(PROVIDED MATERIAL begins)

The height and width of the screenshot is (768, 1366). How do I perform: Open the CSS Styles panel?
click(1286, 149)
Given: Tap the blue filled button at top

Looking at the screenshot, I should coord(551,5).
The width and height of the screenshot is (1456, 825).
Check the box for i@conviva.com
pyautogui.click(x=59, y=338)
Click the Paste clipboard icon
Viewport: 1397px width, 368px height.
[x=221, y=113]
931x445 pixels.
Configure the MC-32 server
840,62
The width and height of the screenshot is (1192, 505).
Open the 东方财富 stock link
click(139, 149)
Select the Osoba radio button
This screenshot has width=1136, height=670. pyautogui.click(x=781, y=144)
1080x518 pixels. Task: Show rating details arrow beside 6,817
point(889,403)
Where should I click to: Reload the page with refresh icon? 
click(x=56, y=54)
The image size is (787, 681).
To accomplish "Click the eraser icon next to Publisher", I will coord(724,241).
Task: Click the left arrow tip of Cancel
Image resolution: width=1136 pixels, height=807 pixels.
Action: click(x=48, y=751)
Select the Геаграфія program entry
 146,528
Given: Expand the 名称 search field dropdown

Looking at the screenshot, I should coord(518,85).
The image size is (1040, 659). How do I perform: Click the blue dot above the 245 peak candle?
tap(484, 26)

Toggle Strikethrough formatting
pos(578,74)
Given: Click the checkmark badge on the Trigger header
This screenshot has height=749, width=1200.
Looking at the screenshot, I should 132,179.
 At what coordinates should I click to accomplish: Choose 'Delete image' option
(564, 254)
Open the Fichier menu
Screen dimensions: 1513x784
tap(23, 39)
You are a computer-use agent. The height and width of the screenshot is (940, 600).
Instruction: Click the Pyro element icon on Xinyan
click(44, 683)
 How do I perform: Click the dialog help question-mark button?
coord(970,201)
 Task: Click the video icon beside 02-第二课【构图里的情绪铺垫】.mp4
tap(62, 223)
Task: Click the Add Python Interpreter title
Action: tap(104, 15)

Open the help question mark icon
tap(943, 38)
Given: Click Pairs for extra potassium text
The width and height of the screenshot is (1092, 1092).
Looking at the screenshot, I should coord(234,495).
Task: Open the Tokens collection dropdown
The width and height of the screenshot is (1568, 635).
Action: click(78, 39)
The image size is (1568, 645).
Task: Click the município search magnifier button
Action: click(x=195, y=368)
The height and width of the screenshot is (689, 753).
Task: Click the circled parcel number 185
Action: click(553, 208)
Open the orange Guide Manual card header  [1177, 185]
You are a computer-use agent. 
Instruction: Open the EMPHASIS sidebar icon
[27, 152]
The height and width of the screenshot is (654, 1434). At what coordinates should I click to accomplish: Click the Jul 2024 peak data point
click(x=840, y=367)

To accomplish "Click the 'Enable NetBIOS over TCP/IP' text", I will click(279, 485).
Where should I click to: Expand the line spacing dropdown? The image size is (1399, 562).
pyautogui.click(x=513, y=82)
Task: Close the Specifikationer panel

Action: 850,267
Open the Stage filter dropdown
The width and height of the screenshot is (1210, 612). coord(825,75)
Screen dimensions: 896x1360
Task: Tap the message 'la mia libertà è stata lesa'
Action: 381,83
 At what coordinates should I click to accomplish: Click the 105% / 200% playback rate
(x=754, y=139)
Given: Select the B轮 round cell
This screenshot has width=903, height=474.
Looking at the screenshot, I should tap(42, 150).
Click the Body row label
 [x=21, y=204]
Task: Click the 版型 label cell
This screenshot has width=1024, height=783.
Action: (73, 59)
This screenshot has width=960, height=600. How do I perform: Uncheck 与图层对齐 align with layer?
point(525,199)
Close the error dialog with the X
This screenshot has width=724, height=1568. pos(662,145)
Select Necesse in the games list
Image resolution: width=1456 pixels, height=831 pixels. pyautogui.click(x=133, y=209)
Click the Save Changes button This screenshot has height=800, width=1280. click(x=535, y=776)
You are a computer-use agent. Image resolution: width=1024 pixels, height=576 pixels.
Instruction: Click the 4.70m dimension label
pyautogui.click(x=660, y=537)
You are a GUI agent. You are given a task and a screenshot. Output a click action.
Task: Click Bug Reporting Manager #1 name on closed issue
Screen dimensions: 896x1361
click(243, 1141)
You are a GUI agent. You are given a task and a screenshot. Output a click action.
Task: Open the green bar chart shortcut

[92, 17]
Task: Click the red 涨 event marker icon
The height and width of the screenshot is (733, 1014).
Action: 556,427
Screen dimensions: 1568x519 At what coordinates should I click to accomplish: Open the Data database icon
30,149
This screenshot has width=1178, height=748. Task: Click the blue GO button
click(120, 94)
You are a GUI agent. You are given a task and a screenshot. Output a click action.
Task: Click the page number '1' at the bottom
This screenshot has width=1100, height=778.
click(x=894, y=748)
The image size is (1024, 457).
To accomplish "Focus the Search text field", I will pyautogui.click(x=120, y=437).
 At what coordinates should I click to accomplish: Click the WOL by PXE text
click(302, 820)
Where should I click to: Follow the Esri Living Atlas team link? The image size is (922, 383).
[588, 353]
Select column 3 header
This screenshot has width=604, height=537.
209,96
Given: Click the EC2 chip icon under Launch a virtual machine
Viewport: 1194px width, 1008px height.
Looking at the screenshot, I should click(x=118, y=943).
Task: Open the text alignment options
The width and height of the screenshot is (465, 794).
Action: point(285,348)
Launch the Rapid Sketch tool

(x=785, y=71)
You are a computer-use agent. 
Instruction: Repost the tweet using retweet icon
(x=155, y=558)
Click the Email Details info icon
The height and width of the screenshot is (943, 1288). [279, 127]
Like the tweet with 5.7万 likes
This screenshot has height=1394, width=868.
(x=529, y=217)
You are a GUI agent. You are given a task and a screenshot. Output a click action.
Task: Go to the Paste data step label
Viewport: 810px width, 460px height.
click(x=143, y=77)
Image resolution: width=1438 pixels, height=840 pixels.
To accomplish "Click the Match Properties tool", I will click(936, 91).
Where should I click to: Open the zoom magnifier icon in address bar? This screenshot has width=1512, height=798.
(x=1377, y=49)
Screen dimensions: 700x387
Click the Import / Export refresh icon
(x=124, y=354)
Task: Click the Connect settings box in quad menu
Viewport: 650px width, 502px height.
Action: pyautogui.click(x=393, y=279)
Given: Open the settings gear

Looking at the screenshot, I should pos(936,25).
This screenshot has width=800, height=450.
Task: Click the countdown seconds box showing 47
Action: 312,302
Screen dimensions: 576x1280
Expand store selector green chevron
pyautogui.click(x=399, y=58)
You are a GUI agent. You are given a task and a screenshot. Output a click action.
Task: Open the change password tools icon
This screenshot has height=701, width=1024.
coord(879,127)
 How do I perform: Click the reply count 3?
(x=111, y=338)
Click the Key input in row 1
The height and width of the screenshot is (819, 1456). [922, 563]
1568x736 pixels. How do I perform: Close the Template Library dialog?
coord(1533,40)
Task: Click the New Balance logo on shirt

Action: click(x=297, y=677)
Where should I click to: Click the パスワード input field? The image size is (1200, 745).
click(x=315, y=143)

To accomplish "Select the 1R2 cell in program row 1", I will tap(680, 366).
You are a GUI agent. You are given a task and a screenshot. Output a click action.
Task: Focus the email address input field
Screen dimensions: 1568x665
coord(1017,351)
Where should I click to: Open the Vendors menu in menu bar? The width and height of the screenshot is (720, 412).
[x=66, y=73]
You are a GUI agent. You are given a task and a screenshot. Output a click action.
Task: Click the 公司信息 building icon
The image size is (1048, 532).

(PROVIDED MATERIAL ends)

What is needed is an exact, complete copy of the entries above.

The height and width of the screenshot is (768, 1366). How do I perform: Open the CSS Styles panel?
click(1286, 149)
Given: Tap the blue filled button at top

Looking at the screenshot, I should coord(551,5).
The width and height of the screenshot is (1456, 825).
Check the box for i@conviva.com
pyautogui.click(x=59, y=338)
Click the Paste clipboard icon
Viewport: 1397px width, 368px height.
[x=221, y=113]
931x445 pixels.
Configure the MC-32 server
840,62
The width and height of the screenshot is (1192, 505).
Open the 东方财富 stock link
click(139, 149)
Select the Osoba radio button
This screenshot has width=1136, height=670. pyautogui.click(x=781, y=144)
1080x518 pixels. Task: Show rating details arrow beside 6,817
point(889,403)
Where should I click to: Reload the page with refresh icon? 
click(x=56, y=54)
The image size is (787, 681).
To accomplish "Click the eraser icon next to Publisher", I will coord(724,241).
Task: Click the left arrow tip of Cancel
Image resolution: width=1136 pixels, height=807 pixels.
Action: click(x=48, y=751)
Select the Геаграфія program entry
 146,528
Given: Expand the 名称 search field dropdown

Looking at the screenshot, I should coord(518,85).
The image size is (1040, 659). How do I perform: Click the blue dot above the 245 peak candle?
tap(484, 26)

Toggle Strikethrough formatting
pos(578,74)
Given: Click the checkmark badge on the Trigger header
This screenshot has height=749, width=1200.
Looking at the screenshot, I should 132,179.
 At what coordinates should I click to accomplish: Choose 'Delete image' option
(564, 254)
Open the Fichier menu
Screen dimensions: 1513x784
tap(23, 39)
You are a computer-use agent. The height and width of the screenshot is (940, 600).
Instruction: Click the Pyro element icon on Xinyan
click(44, 683)
 How do I perform: Click the dialog help question-mark button?
coord(970,201)
 Task: Click the video icon beside 02-第二课【构图里的情绪铺垫】.mp4
tap(62, 223)
Task: Click the Add Python Interpreter title
Action: tap(104, 15)

Open the help question mark icon
tap(943, 38)
Given: Click Pairs for extra potassium text
The width and height of the screenshot is (1092, 1092).
Looking at the screenshot, I should coord(234,495).
Task: Open the Tokens collection dropdown
The width and height of the screenshot is (1568, 635).
Action: click(78, 39)
The image size is (1568, 645).
Task: Click the município search magnifier button
Action: click(x=195, y=368)
The height and width of the screenshot is (689, 753).
Task: Click the circled parcel number 185
Action: click(553, 208)
Open the orange Guide Manual card header  [1177, 185]
You are a computer-use agent. 
Instruction: Open the EMPHASIS sidebar icon
[27, 152]
The height and width of the screenshot is (654, 1434). At what coordinates should I click to accomplish: Click the Jul 2024 peak data point
click(x=840, y=367)

To accomplish "Click the 'Enable NetBIOS over TCP/IP' text", I will click(279, 485).
Where should I click to: Expand the line spacing dropdown? The image size is (1399, 562).
pyautogui.click(x=513, y=82)
Task: Close the Specifikationer panel

Action: 850,267
Open the Stage filter dropdown
The width and height of the screenshot is (1210, 612). coord(825,75)
Screen dimensions: 896x1360
Task: Tap the message 'la mia libertà è stata lesa'
Action: 381,83
 At what coordinates should I click to accomplish: Click the 105% / 200% playback rate
(x=754, y=139)
Given: Select the B轮 round cell
This screenshot has width=903, height=474.
Looking at the screenshot, I should tap(42, 150).
Click the Body row label
 [x=21, y=204]
Task: Click the 版型 label cell
This screenshot has width=1024, height=783.
Action: (73, 59)
This screenshot has width=960, height=600. How do I perform: Uncheck 与图层对齐 align with layer?
point(525,199)
Close the error dialog with the X
This screenshot has width=724, height=1568. pos(662,145)
Select Necesse in the games list
Image resolution: width=1456 pixels, height=831 pixels. pyautogui.click(x=133, y=209)
Click the Save Changes button This screenshot has height=800, width=1280. click(x=535, y=776)
You are a computer-use agent. Image resolution: width=1024 pixels, height=576 pixels.
Instruction: Click the 4.70m dimension label
pyautogui.click(x=660, y=537)
You are a GUI agent. You are given a task and a screenshot. Output a click action.
Task: Click Bug Reporting Manager #1 name on closed issue
Screen dimensions: 896x1361
click(243, 1141)
You are a GUI agent. You are given a task and a screenshot. Output a click action.
Task: Open the green bar chart shortcut

[92, 17]
Task: Click the red 涨 event marker icon
The height and width of the screenshot is (733, 1014).
Action: 556,427
Screen dimensions: 1568x519 At what coordinates should I click to accomplish: Open the Data database icon
30,149
This screenshot has width=1178, height=748. Task: Click the blue GO button
click(120, 94)
You are a GUI agent. You are given a task and a screenshot. Output a click action.
Task: Click the page number '1' at the bottom
This screenshot has width=1100, height=778.
click(x=894, y=748)
The image size is (1024, 457).
To accomplish "Focus the Search text field", I will pyautogui.click(x=120, y=437).
 At what coordinates should I click to accomplish: Click the WOL by PXE text
click(302, 820)
Where should I click to: Follow the Esri Living Atlas team link? The image size is (922, 383).
[588, 353]
Select column 3 header
This screenshot has width=604, height=537.
209,96
Given: Click the EC2 chip icon under Launch a virtual machine
Viewport: 1194px width, 1008px height.
Looking at the screenshot, I should click(x=118, y=943).
Task: Open the text alignment options
The width and height of the screenshot is (465, 794).
Action: point(285,348)
Launch the Rapid Sketch tool

(x=785, y=71)
You are a computer-use agent. 
Instruction: Repost the tweet using retweet icon
(x=155, y=558)
Click the Email Details info icon
The height and width of the screenshot is (943, 1288). [279, 127]
Like the tweet with 5.7万 likes
This screenshot has height=1394, width=868.
(x=529, y=217)
You are a GUI agent. You are given a task and a screenshot. Output a click action.
Task: Go to the Paste data step label
Viewport: 810px width, 460px height.
click(x=143, y=77)
Image resolution: width=1438 pixels, height=840 pixels.
To accomplish "Click the Match Properties tool", I will click(936, 91).
Where should I click to: Open the zoom magnifier icon in address bar? This screenshot has width=1512, height=798.
(x=1377, y=49)
Screen dimensions: 700x387
Click the Import / Export refresh icon
(x=124, y=354)
Task: Click the Connect settings box in quad menu
Viewport: 650px width, 502px height.
Action: pyautogui.click(x=393, y=279)
Given: Open the settings gear

Looking at the screenshot, I should pos(936,25).
This screenshot has width=800, height=450.
Task: Click the countdown seconds box showing 47
Action: 312,302
Screen dimensions: 576x1280
Expand store selector green chevron
pyautogui.click(x=399, y=58)
You are a GUI agent. You are given a task and a screenshot. Output a click action.
Task: Open the change password tools icon
This screenshot has height=701, width=1024.
coord(879,127)
 How do I perform: Click the reply count 3?
(x=111, y=338)
Click the Key input in row 1
The height and width of the screenshot is (819, 1456). [922, 563]
1568x736 pixels. How do I perform: Close the Template Library dialog?
coord(1533,40)
Task: Click the New Balance logo on shirt

Action: click(x=297, y=677)
Where should I click to: Click the パスワード input field? The image size is (1200, 745).
click(x=315, y=143)

To accomplish "Select the 1R2 cell in program row 1", I will tap(680, 366).
You are a GUI agent. You are given a task and a screenshot. Output a click action.
Task: Focus the email address input field
Screen dimensions: 1568x665
coord(1017,351)
Where should I click to: Open the Vendors menu in menu bar? The width and height of the screenshot is (720, 412).
[x=66, y=73]
You are a GUI agent. You are given a task and a screenshot. Output a click action.
Task: Click the 公司信息 building icon
The image size is (1048, 532).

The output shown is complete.